The whispering and rumors were only silenced when Froome's Team Sky allowed French newspaper L'Equipe to study data from 18 of the Briton's previous climbs.
"I'm glad I was able to take on the questions," Froome told CNN at the time, shortly after a sports science expert found the data to be consistent with doping-free riding.
"I know what I've done to get here and I've nothing to hide."
Nonetheless, some riders still do fall prey to the temptations of yesteryear -- as proven when Italy's Danilo Di Luca was banned from the sport for life in December after being found guilty of a third doping offense.
Two months ago, the president of the International Cycling Union (UCI) -- Brian Cookson -- created the Cycling Independent Reform Commission (CIRC) with the intention of investigating both historic doping in cycling and allegations that the UCI had been involved in previous wrongdoing.
The world governing body came under intense pressure last year after failing to detect the behavior of American Lance Armstrong, who famously won seven Tour de France races only to reveal that he had been doping throughout in an interview in January 2013.
"We can all agree that the Armstrong affair has done immense damage to our sport," Cookson, who ousted controversial leader Pat McQuaid last September, told CNN in February.

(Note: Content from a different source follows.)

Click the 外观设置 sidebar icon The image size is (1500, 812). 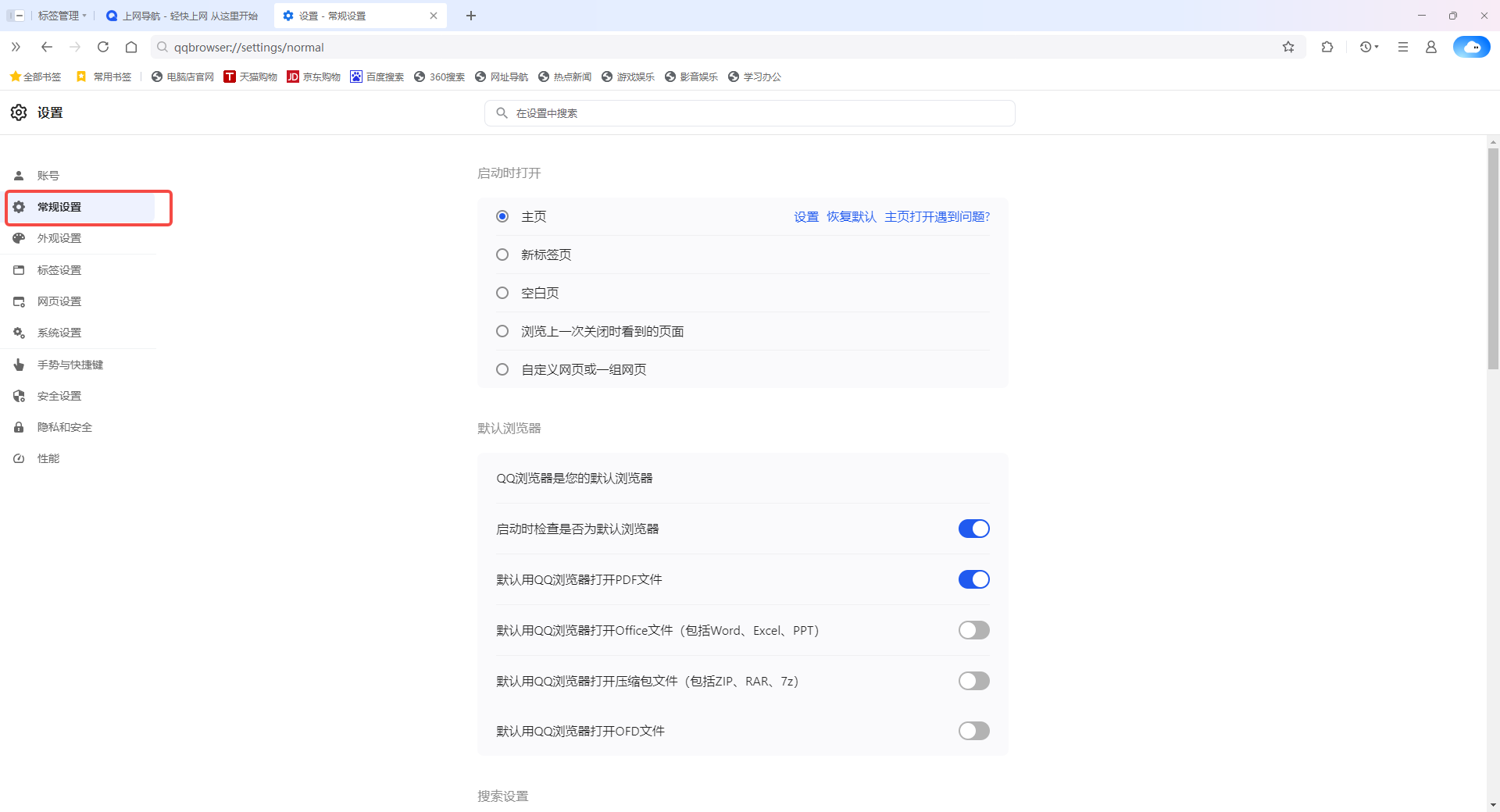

"Armstrong wants to be first through the door when the Commission is up and running, and I urge him and anyone else to participate."
With the case set to turn up the sport's unwanted past once again, the Kenyan-born Froome is realistic that the issue is one he will have to address time and again.
"It is going to be a question that is going to be asked for the foreseeable future, just because it has been such a big part of cycling and the results in cycling over the past decade," he said.
"Naturally, it's a question that we are going to have to face."
Tour of Omen?
On a personal level, the other topic that will repeatedly come his way is whether he can retain the title he won so convincingly last year.
Last month, he won the Tour of Oman -- which may prove an omen for some since Froome also won it in 2013.
However, the rider himself is just delighted that he is in good shape to scale the many mountains -- both real and metaphorical -- heading his way.
"I'm in a very similar kind of condition to what I was last year just after the winter," the 28-year-old said.
"Oman is always a really good test to see how the winter training has been and how things have gone through the winter. So to come away with the title again is fantastic, a really good way to start the season."